In the previous post I mentioned the benefits of a dynamic dictionary for interesting str/mem*cmp() blocks of bytes (tokens). Those tokens which already exist in the binary file are, over time, added to such dict and used in the mutation stage. But this idea doesn’t exhaust all possibilities here:


Earlier in March honggfuzz was already using a method of minimizing the hamming distance between two integers when comparing them (by saving inputs which fared better on a per an individual comparison basis, where “individual” is defined as an unique __builtin_return_address(0)). This method is also used in libfuzzer and in some afl forks.


As with str/mem*cmp tokens, honggfuzz started adding interesting 4-byte and 8-byte integers to the dynamic dictionary. However, only those values which are marked as const by the compiler could be used/added directly. And unfortunately, not all of them are. In some cases (as it happens with e.g. the the lcms benchmark) it’s because those const values are in many cases not really marked as constant, but located inside the data section of a binary (either by a programmer’s mistake or for other reasons). Therefore we cannot always trust the instrumentation to use __sanitizer_cov_trace_const_cmp1|2|4|8() with them.


Currently honggfuzz tries to verify which comparison values are interesting by searching through the process loaded sections (to be exact: those integer values which exist in the program's image at the program load time) looking for those values with a linear memory scan. Again this happens with the help of dl_iterate_phdr(). If a given value exists in the program (binary image), it’s added to the dynamic dictionary. The current implementation of this scan can be seen here. Analogically to the the str/mem*cmp() instrumentation, such operations are CPU-intensive, so they are performed only every n-th (here every 4095-th) invocation of  __sanitizer_cov_trace*_cmp*().
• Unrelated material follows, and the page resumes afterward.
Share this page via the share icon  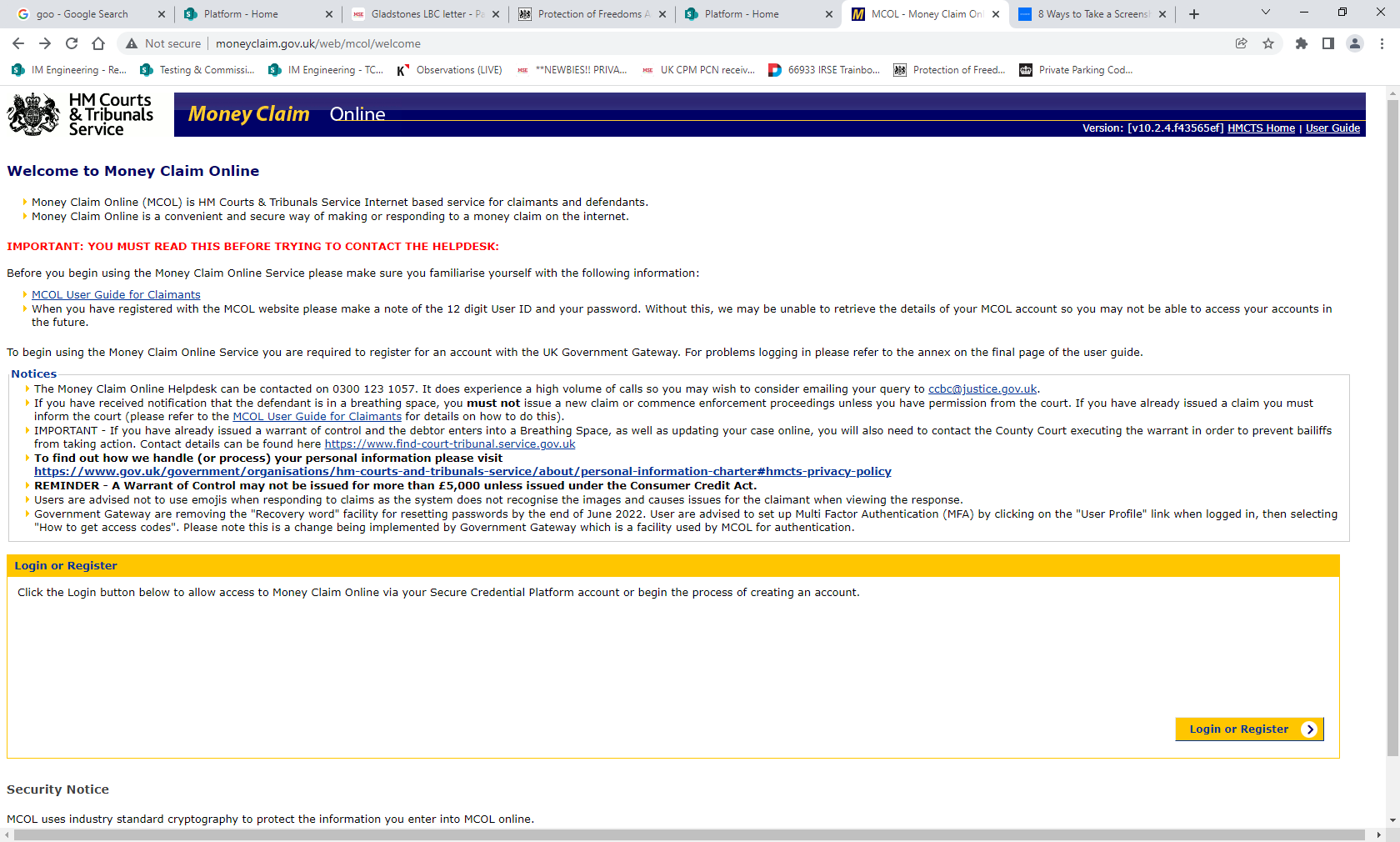point(1242,43)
But this seems “good enough” for the purpose.


This allowed honggfuzz to improve results of at least two benchmarks: libpng -- where checks for new PNG tags are implemented as 4-byte asm comparisons, and with lcms -- here many interesting tags are grouped in a non-const arrays of 32bit values, and searched for sequentially.



Switching to the 8bit-inline instrumentation (from PC-guard callbacks):


Previously honggfuzz didn’t use the concept of counting invocations of PC-PC edges. If a given edge was used more than once, that didn’t change anything with regard to the fuzzing logic. Following the libfuzzer’s lead, I implemented support for 8-bit-inline-counters (by using -fsanitize=fuzzer-no-link in place of -fsanitize-coverage=trace-pc-guard), and made it the default instrumentation mode in hfuzz-clang.
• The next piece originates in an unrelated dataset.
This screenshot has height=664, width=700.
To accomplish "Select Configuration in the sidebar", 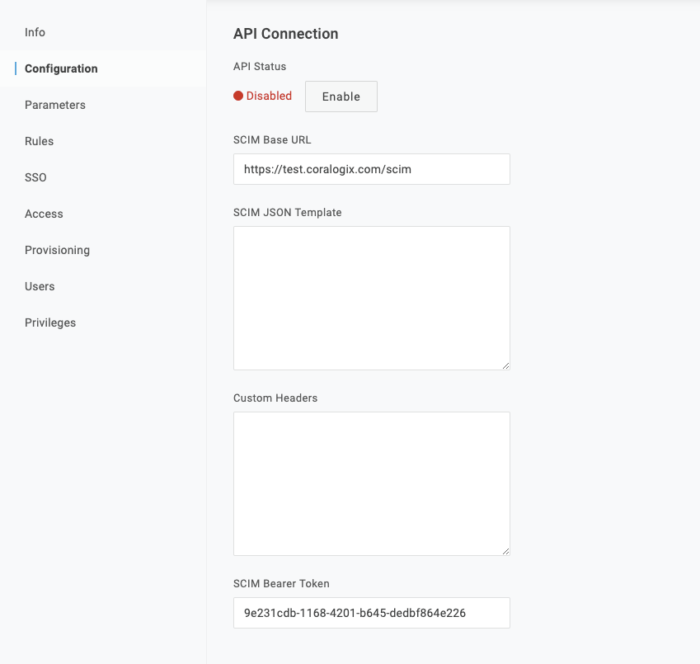I will coord(61,68).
This seems to help some benchmarks to perform a bit better. Eg. the zlib one is now able to produce a better corpus (w/o 8-bit-inlines vs with 8-bit-inlines, note: it’s not about raw values here, but about the fact that honggfuzz can produce corpora of a better maximal coverage).


Unfortunately this change is also a double-edge sword: while 8bit-inlines could be faster for smaller targets which also execute slower per exec, when the number of edges per target increases to ~10-20k and per-iteration-exec-time is small, the number of execs/sec drops significantly below what’s offered by the PC-guard method. It’s because a fairly large memory bitmap must be analyzed and cleared after every fuzzing iteration, and this eats lots of CPU cycles. This became a problem with e.g. the curl benchmark which instruments pretty much every library used there (openssl, zlib) totalling ~80k edges to analyze. With 8bit-inline-counters honggfuzz is able to perform only around 20k iterations per seconds vs >60k iterations when PC-guards are used.


AFL+descendants seem to be using a concept of counters by utilizing the PC-guards method (it's possible to implement it in honggfuzz as well), and I think that’s what I’ll use in the future there. Unfortunately the 70% drop in execs/sec performance in some cases seems too costly to depend on 8bit-inline-counters in the future, even if they’re simpler to use.



EOPart 2.


--
Robert Święcki

Jonathan Metzman

unread,
Apr 8, 2020, 4:46:47 PM4/8/20
to Robert Święcki, fuzzing-discuss, Kostya Serebryany
On Wed, Apr 8, 2020 at 10:34 AM Robert Święcki <rob...@swiecki.net> wrote:


Switching to the 8bit-inline instrumentation (from PC-guard callbacks):


Previously honggfuzz didn’t use the concept of counting invocations of PC-PC edges. If a given edge was used more than once, that didn’t change anything with regard to the fuzzing logic. Following the libfuzzer’s lead, I implemented support for 8-bit-inline-counters (by using -fsanitize=fuzzer-no-link in place of -fsanitize-coverage=trace-pc-guard), and made it the default instrumentation mode in hfuzz-clang.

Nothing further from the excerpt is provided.